PalmSight

A diagram of the circuits
Diagram of how we use Redis - the things in quotes represents the Redis implementation for each computer vision model.
Diagram of all of our features and how Redis is implemented at every level for communication between all of our interfaces.
Diagram of how search works. At each step Redis allows all of our interfaces to communicate.
An example of how we designed the search mechanism to work.
An overhead, back, and frontal view of the device.

Inspiration

When we first began delving into machine learning and CV last summer, our first project was a simple object detection app. Now, using the tools from AWS and Redis Enterprise, we wanted to take use of object detection to the fullest with a completely new and innovative project. When we began researching the use of CV to help the visually impaired, we realized that the products in this field could be improved.
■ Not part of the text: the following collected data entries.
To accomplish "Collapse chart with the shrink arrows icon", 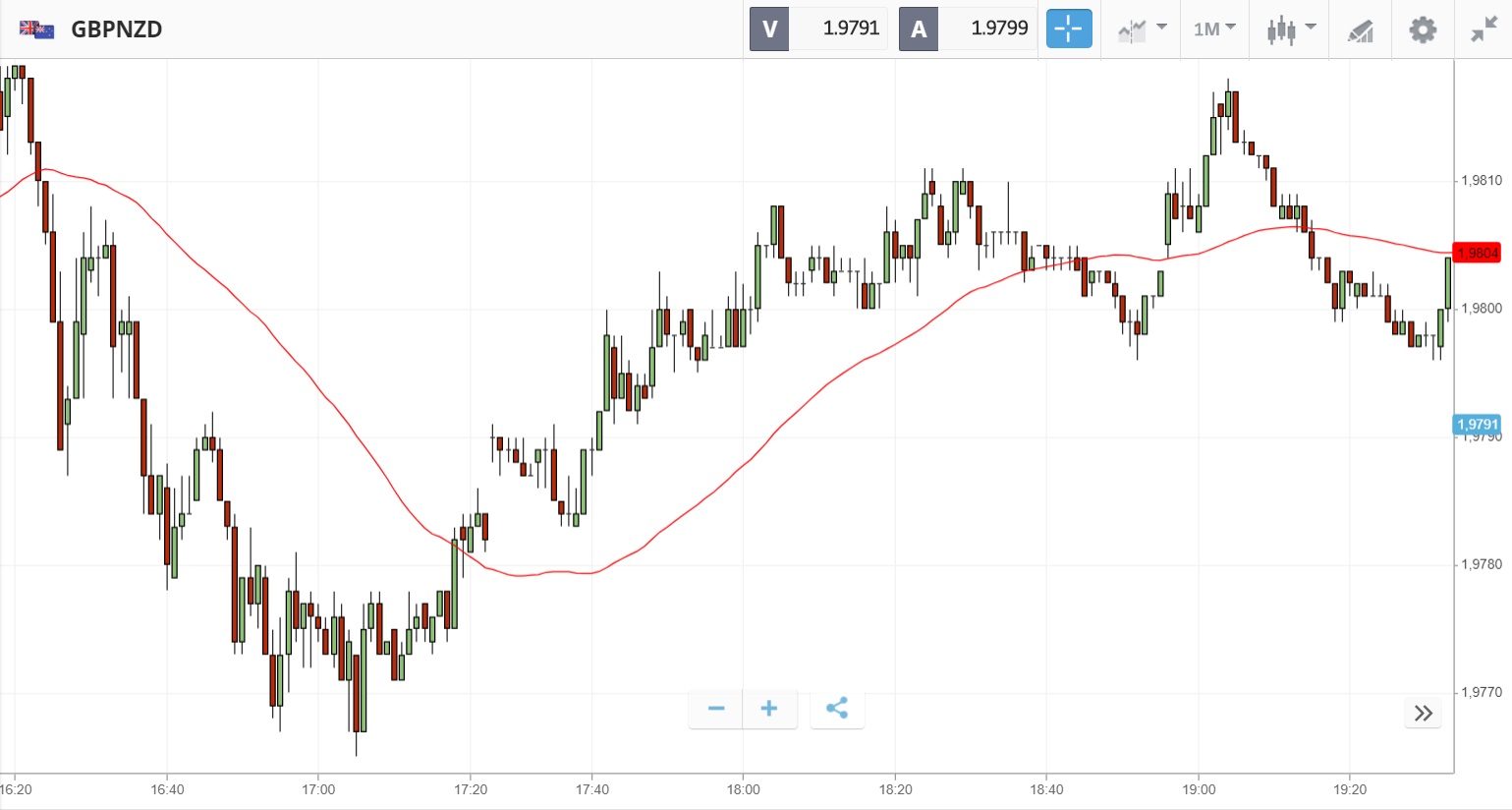I will [1483, 29].
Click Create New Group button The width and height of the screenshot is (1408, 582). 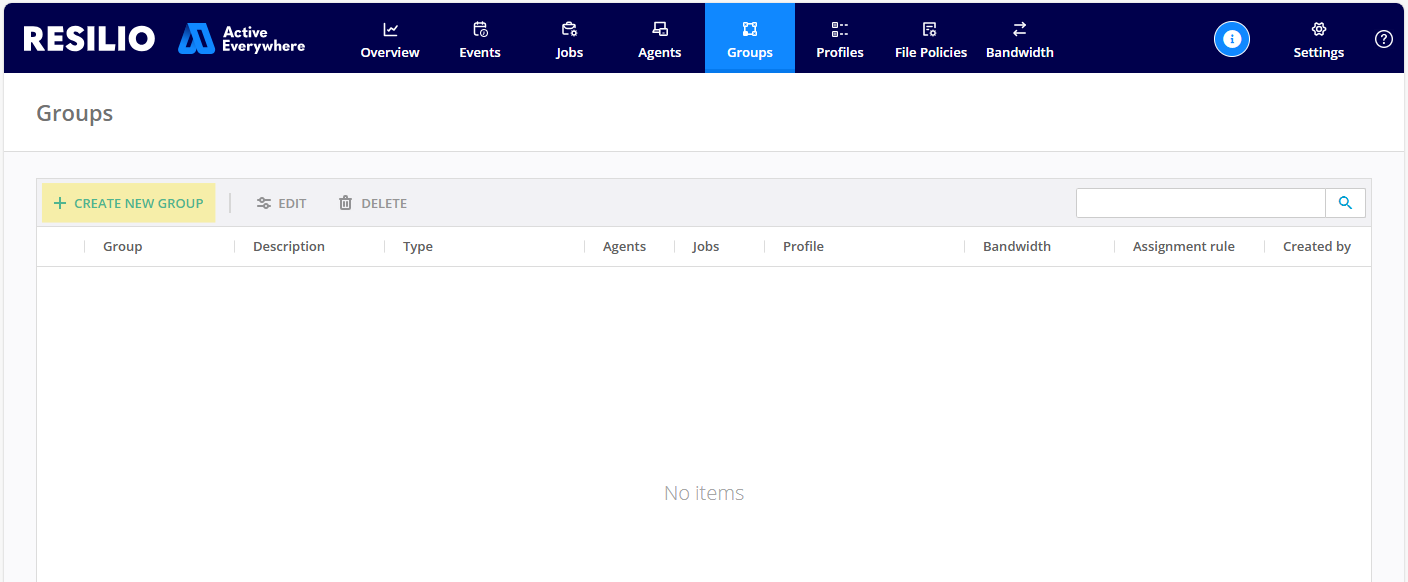pyautogui.click(x=128, y=203)
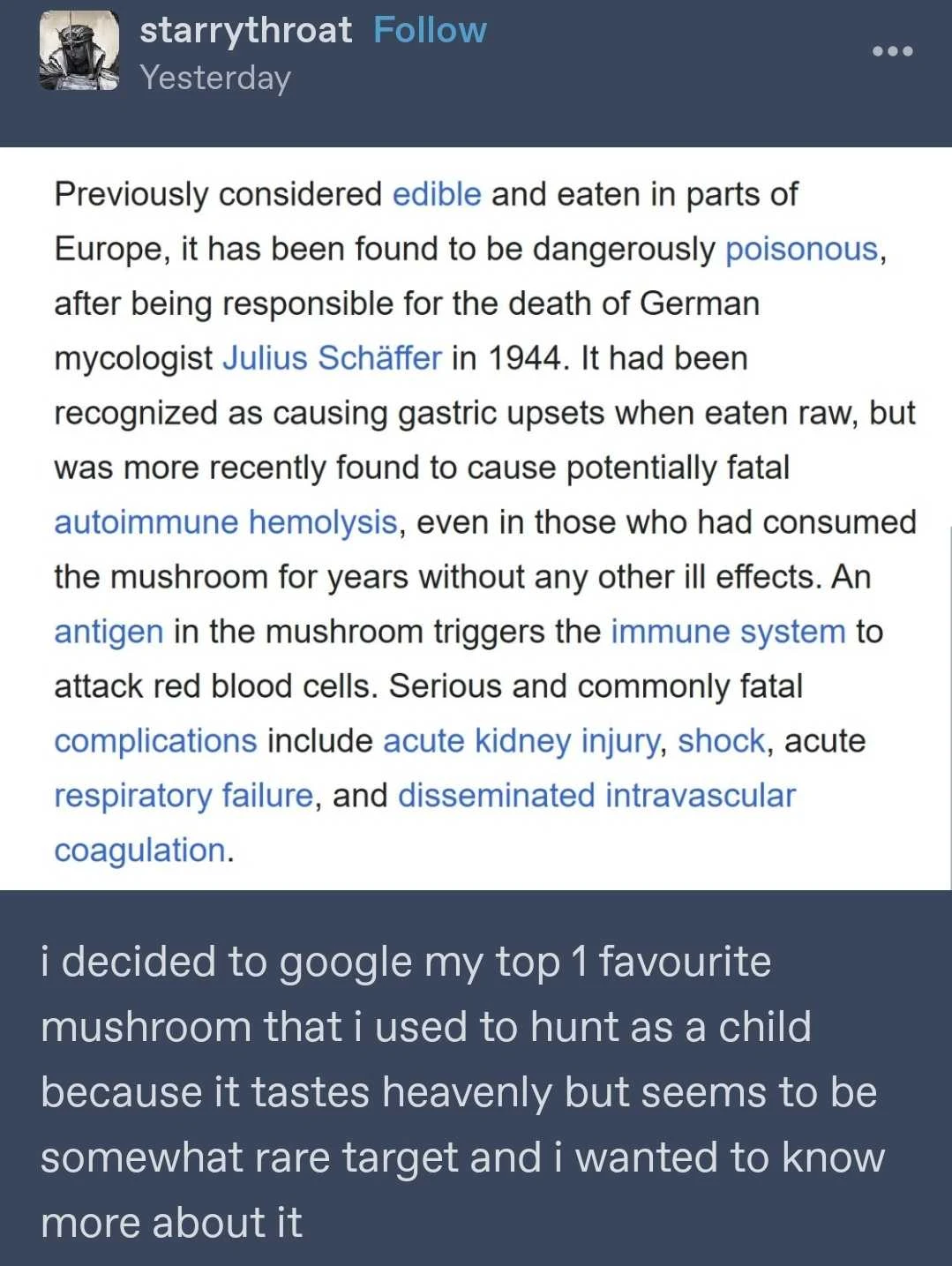Open the 'antigen' hyperlink
This screenshot has height=1266, width=952.
(109, 632)

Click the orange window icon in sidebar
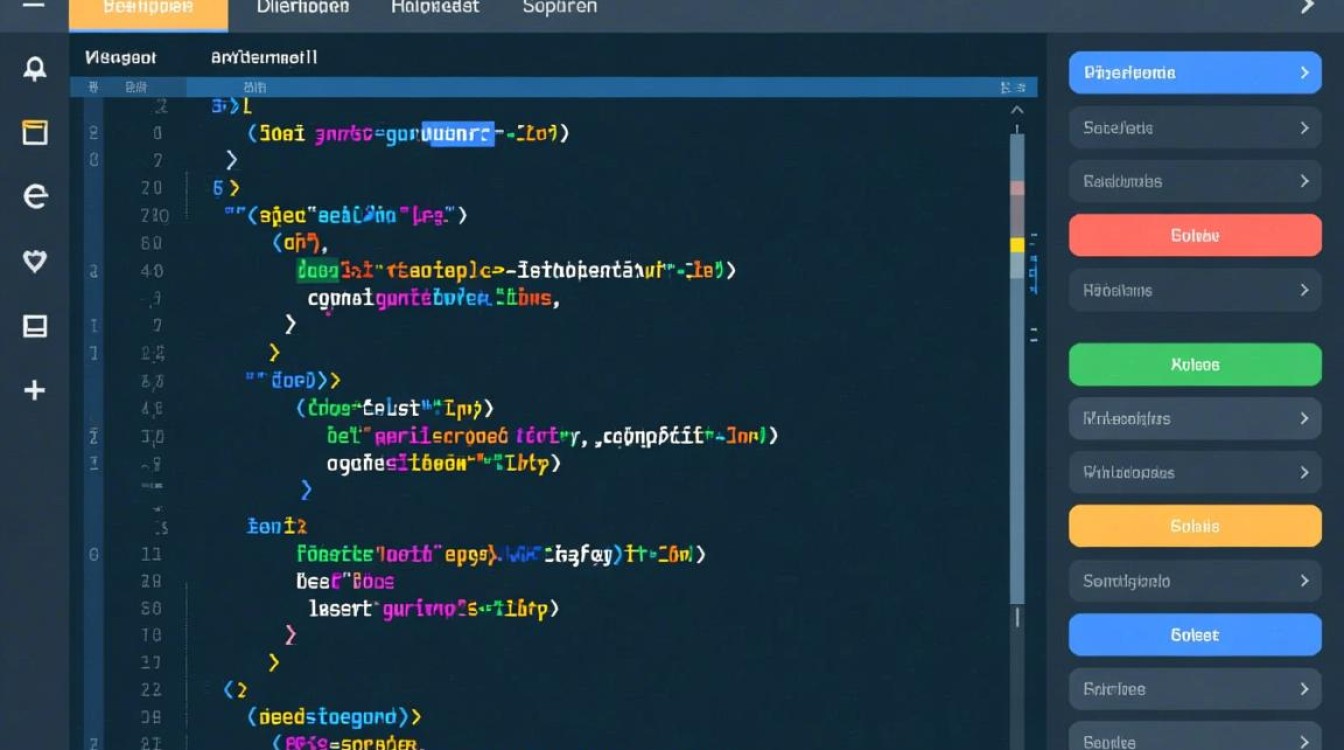pyautogui.click(x=35, y=131)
Many of the solutions were simple apps that read out what was in front of the phone, while some companies built wearables that were in the hundreds to thousands of dollars. There are over 289 million people who are visually impaired worldwide and we believe, with our product, we can make their lives a bit easier.

What it does

The PalmSight is a glove that serves as a visual aid for the blind and works with a mobile app. The glove has a camera and a Raspberry Pi Zero W embedded in the back of the hand. To use it, the user a the back of their hand towards their surroundings and presses the button on the side of the glove to take a picture. Using Redis Bitfields and Strings, the image and appropriate user data is sent to an Ec2 instance where, using several AWS models and services, it stores a list of the objects surrounding the user, any text, and the location of each object. This data is also stored in a log so that the user can search for it. Using this data, the user can choose 1 of 5 features through the mobile app. To activate the feature, they must say its name and a specific object if necessary. The features are:

The Scan feature simply relays what the user’s surroundings are, along with the count of each object. For example, “1 table, 1 laptop, and 3 cups detected.”

The Text feature reads out any text in the picture. It first says the surface the text was detected, such as a sign or a book, then the actual writing. For example, “The sign says, “No parking”.
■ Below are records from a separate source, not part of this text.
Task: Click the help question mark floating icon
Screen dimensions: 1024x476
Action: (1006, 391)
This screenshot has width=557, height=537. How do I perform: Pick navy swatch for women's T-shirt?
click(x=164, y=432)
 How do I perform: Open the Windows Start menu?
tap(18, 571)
The Observations feature takes questions that look for the detail in the image. For example, “Is there a car in front of the building?” or “What is the value of the coin on top of the paper?”.

The Search feature guides users towards the desired objects which they choose through audio input. Each detected object is accompanied by an x and y degree separation in relation to where the picture was taken. As soon as the picture is taken, the IMU built into the sleeve begins to track the user’s movement. This way, it calculates how far left, right, up or down the user has to move to be aligned with the desired object. To guide the user, vibration motors on the top, bottom, and both sides of the wrist vibrate to signal the user where to move. As the user gets closer to the object, the vibrations intensify until the user presses the button again to signal that they have located the object. Of course, moving in with the motors might be dangerous in some environments, as the user may collide with obstacles. To prevent this, an infrared sensor below the camera alerts the user when they are within 1.5 ft of an object with the audio producing, “collision alert” and then “safe distance” once the user has backed away.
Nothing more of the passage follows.